Kini hanya ada Anka dan Kelvin saja, dua cowok itu hanya diam, tidak ada pembicaraan diantara mereka.
Sementara Caca yang di seret paksa oleh Wendy sampai ke belakang sekolah hanya bisa pasrah dan hampir saja terjatuh saat Wendy menyentakkan tangannya dan sedikit mendorongnya.
"Bodoh! Tolol! Bego! Lo kapan paham nya sih, Ca? Dia nggak suka sama Lo! Dia nggak mau Lo perjuangkan! Astaga Ya Tuhan..." Wendy mengacak-acak sedikit rambutnya.
"GUE HARUS GIMANA LAGI KASIH TAU LO?!" lanjutnya membentak Caca yang kenunduk di depannya itu.
Caca tersenyum tipis kemudian mendongak, "iya aku tahu, Wen. Tapi aku nggak bisa berhenti gitu aja,"
Terdiam, terbungkam dan tak tahu lagi harus berbuat apa. Wendy memilih berbalik badan kemudian pergi meninggalkan Caca sendiri di belakang sekolah.
Caca memperhatikan punggung Wendy yang mulai menjauh dari pandangannya.
"Anka suka kamu, Wen. Apa aku harus mundur?" Caca tidak menyangka, ternyata orang yang dia sukai menyukai sahabatnya. Terkadang hidup memang rumit, di beri pilihan antara maju dan terus berjuang atau memilih mundur karena merasa tak ada lagi harapan.
Sampai pulang sekolah, Wendy masih belum menegur Caca. Gadis itu marah pada sahabatnya itu. Bagaimana tidak, pasalnya Caca tidak pernah mau mendengar sarannya.
Remaja berseragam SMA itu berjalan melewati setiap kelas di koridor. Dia membawa tas di punggungnya dengan bahu yang turun serta wajah yang cemberut. Tak ada lagi titik semangat sedikitpun untuk dirinya bisa ceria seperti tadi pagi.
"Woe jamet!" panggil seseorang dari arah belakang.
Dan saat Caca berbalik badan, dia melihat Doni yang tersenyum jahil padanya.
"Mau apa?" tanya Caca malas.
"Pulang lah, emang Lo doang yang mau pulang? Btw kok Lo nyaut sih gue panggil jamet?" kekehnya sengaja mengejek.
Caca menghela nafas, "aku lagi malas ribut, mending kamu pulang aja,"
Doni menggeleng cepat, "gue nggak mau pulang sebelum gangguin Lo!"
Ingin sekali Caca mengumpat kasar, tapi moodnya sedang tidak bagus. Jadi dia memilih diam saja dan mengabaikan laki-laki itu.
"Si anjing, WOE CA! TUNGGUIN ELAH!" teriak laki-laki tampan itu berlari mengejar Caca yang berjalan cepat di depannya.

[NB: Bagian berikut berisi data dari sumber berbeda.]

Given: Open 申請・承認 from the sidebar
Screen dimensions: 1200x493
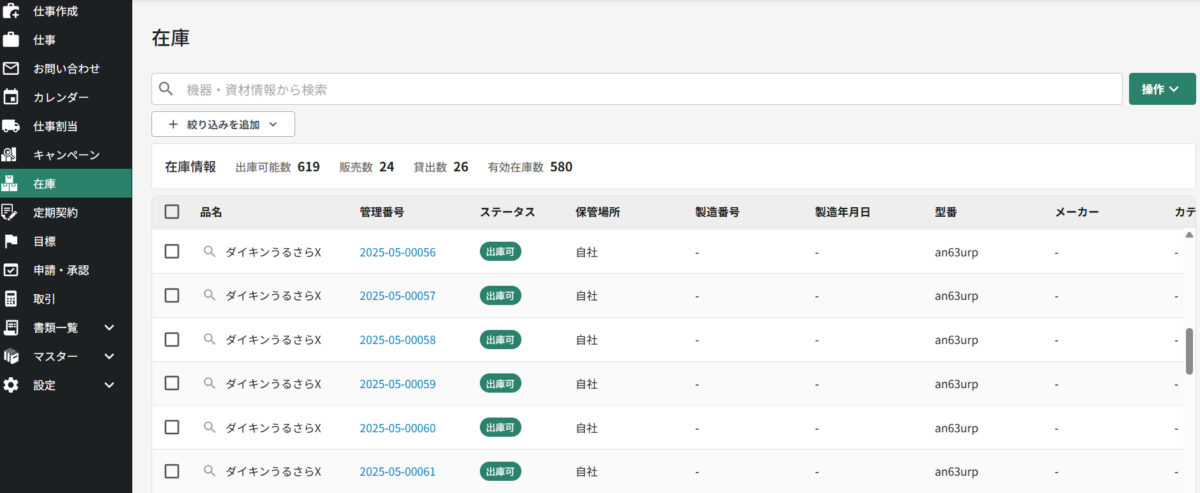Looking at the screenshot, I should [x=60, y=270].
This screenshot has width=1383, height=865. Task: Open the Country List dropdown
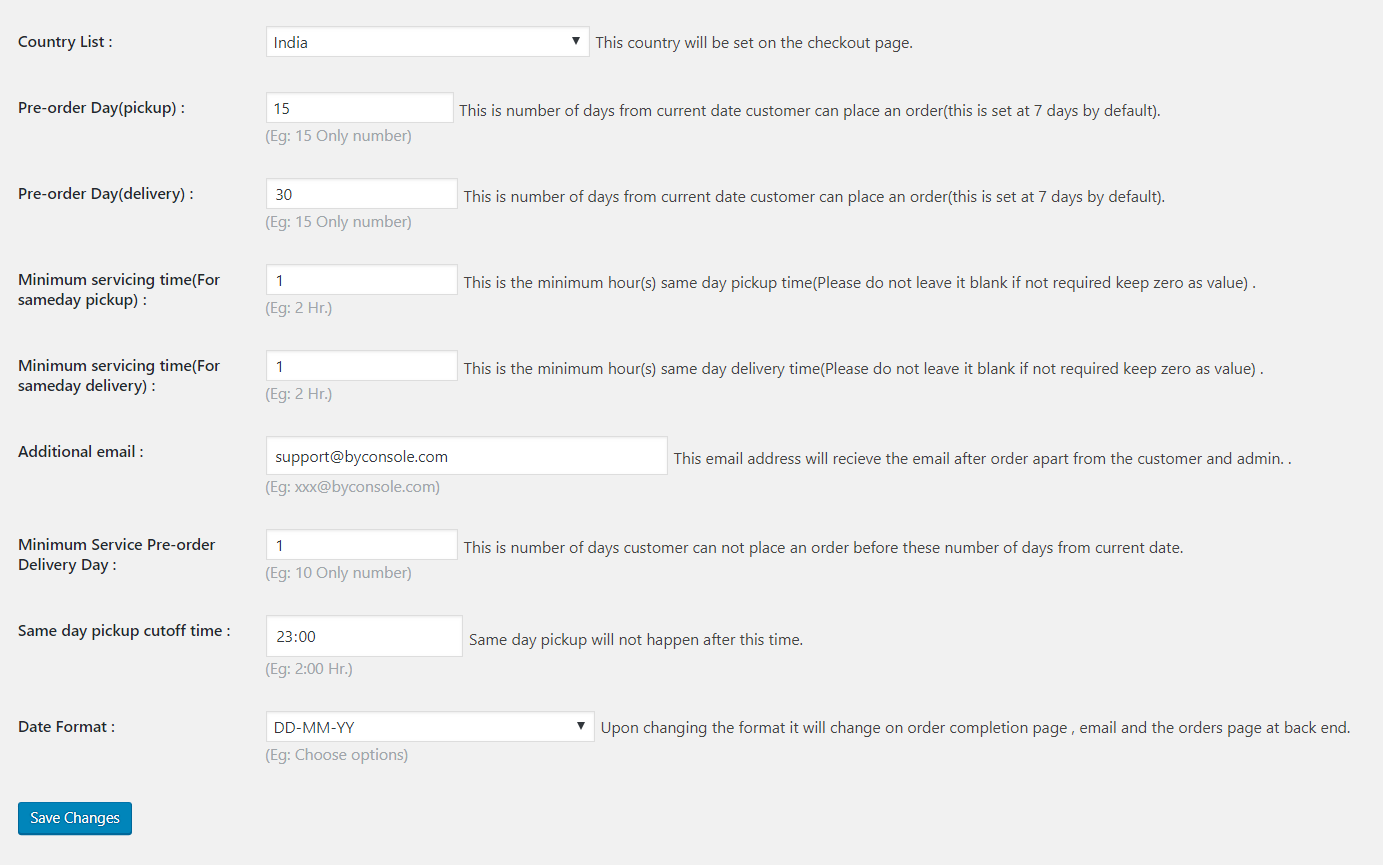(x=427, y=42)
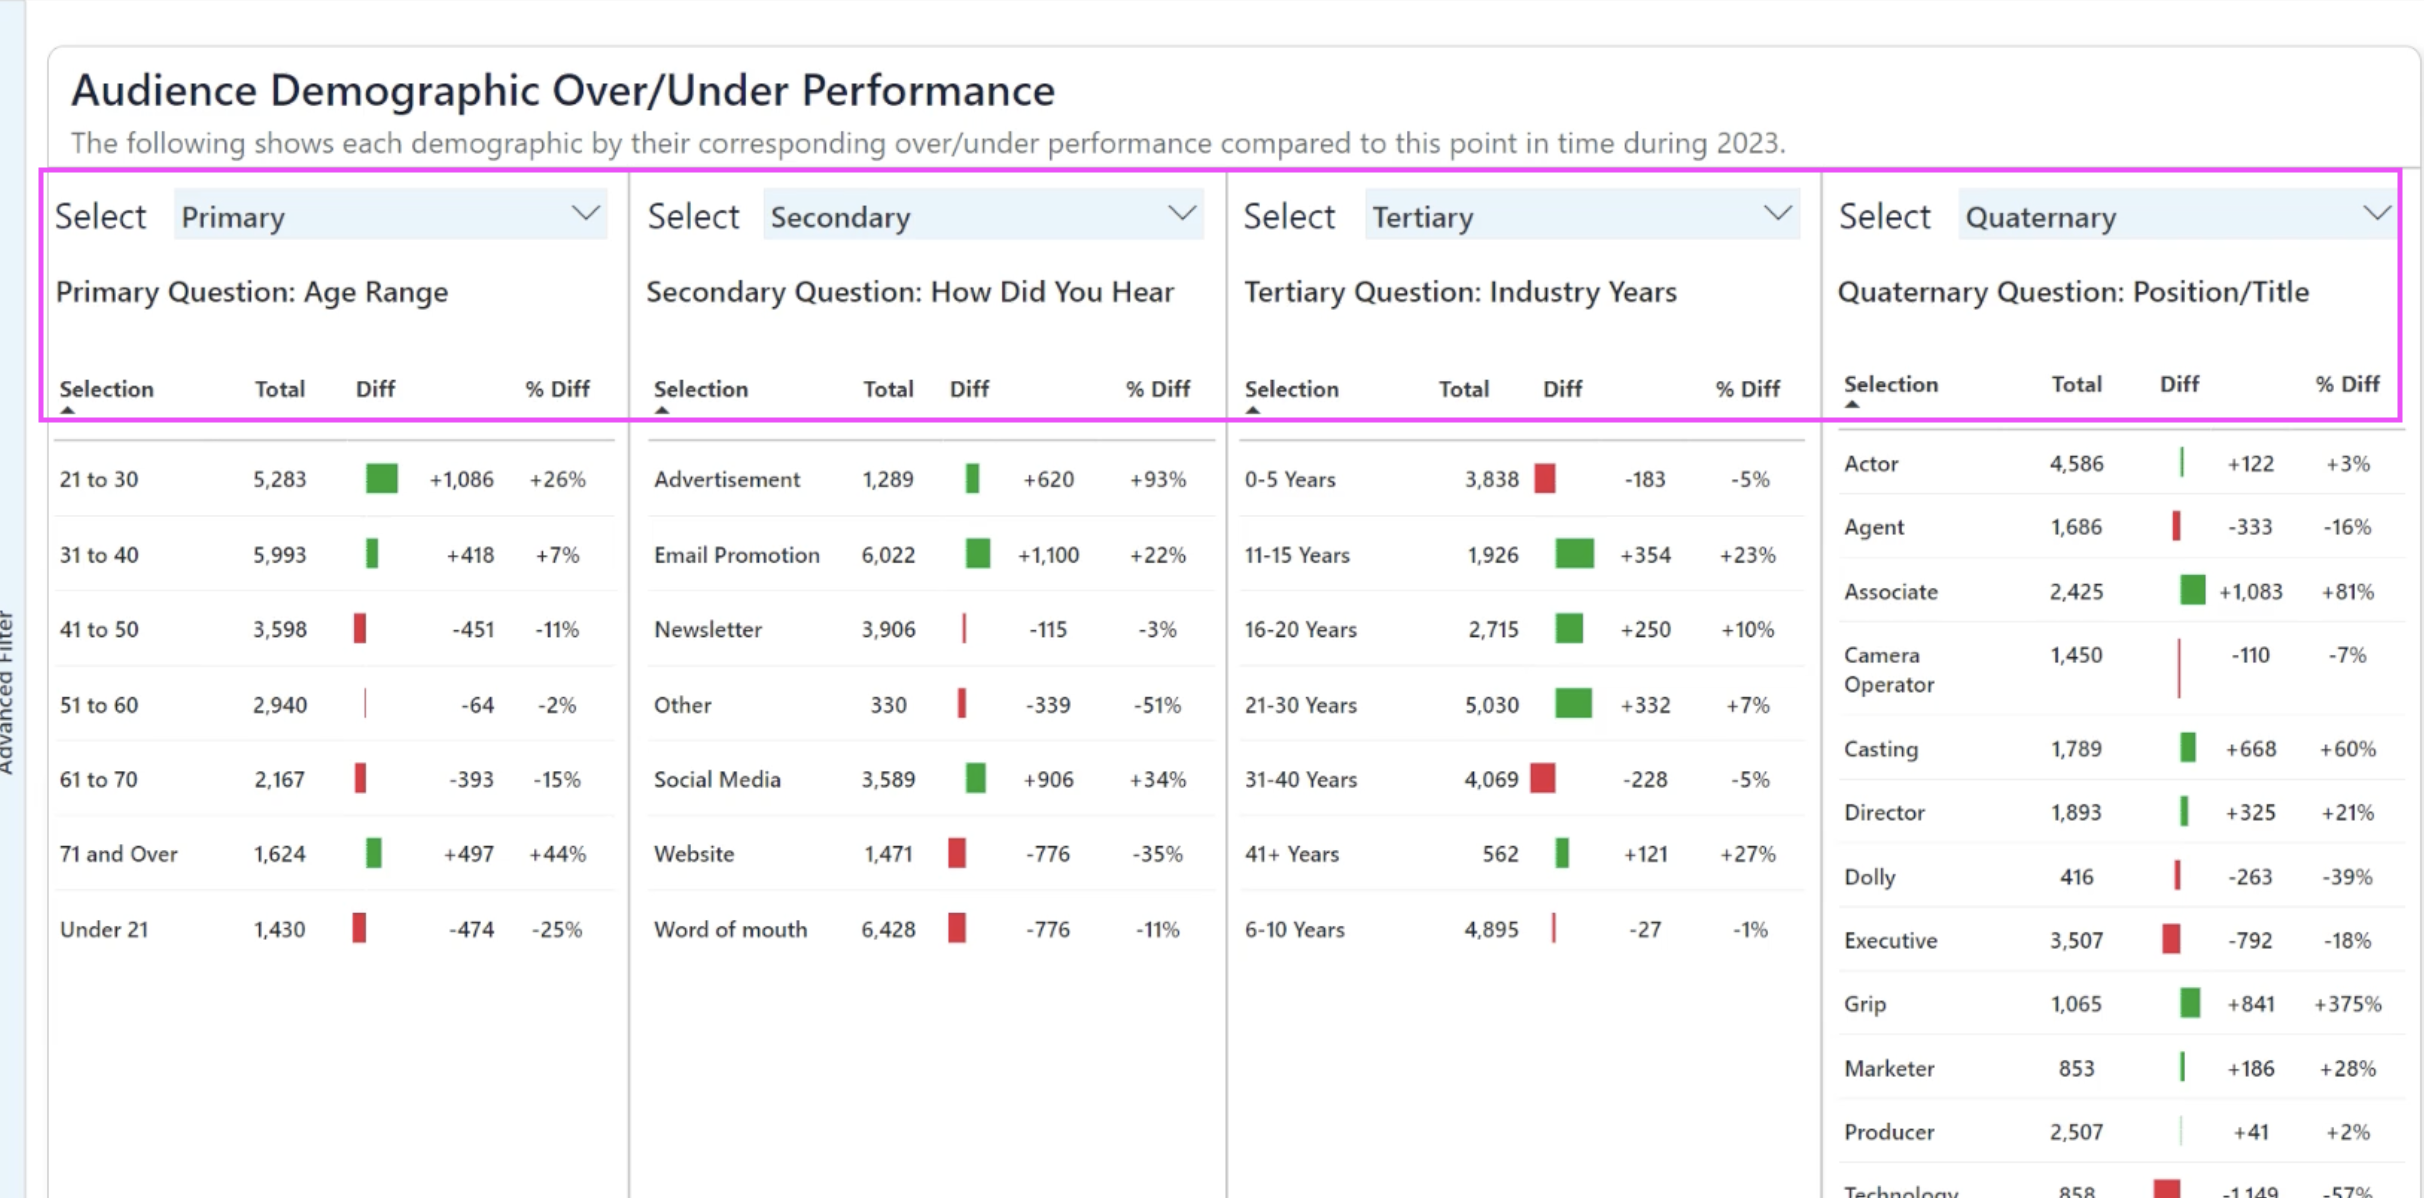Click the red bar for Website row

[x=957, y=853]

"Gue tahu Lo habis di caci maki sama Anka, kan? Makanya jangan mengejar! Mending Lo jomblo aja udah!" cibirnya seraya merangkul Caca yang bodo amat dengan keberadaan laki-laki itu.
"Udah jelek, bodo plus tolol lagi Lo. Mana ada yang suka sama Lo," sungguh pujian yang sangat-sangat mengagumkan serta menyemangati untuk Caca menampol mulut cowok bermulut lemas di sampingnya itu.
"Bisa nggak kamu diam aja Doni? Aku malas denger bacotan kamu!"
Doni tertawa, "elah baperan amat, Lo? Kan gue cuma bercanda,"
Caca menepis tangan Doni yang merangkulnya lalu mendorong tubuh laki-laki itu menjauh.
"BERCANDA LO NGGAK LUCU!" bentaknya murka.
Bukannya merasa bersalah, Doni malah tertawa, "dih, bisa marah juga Lo?"
Sabar Ca, sabar... Orang seperti Doni ini orang gila. Dia bakal terus memancing amarah sampai benar-benar kita murka.
"Kamu pikir aku apa, nggak bisa marah?"
"Lo kan jelek, jadi nggak usah marah lah, marah cuma berlaku buat cewek cantik!" balas Doni, kurang ajar dan perlu di seleding memang otak dan mulutnya itu. Gender boleh LAKIK, tapi mulut LEMES!
Caca sudah tak sanggup, cewek itu menghela nafas kemudian mengabaikan lagi laki-laki yang tak tau diri itu.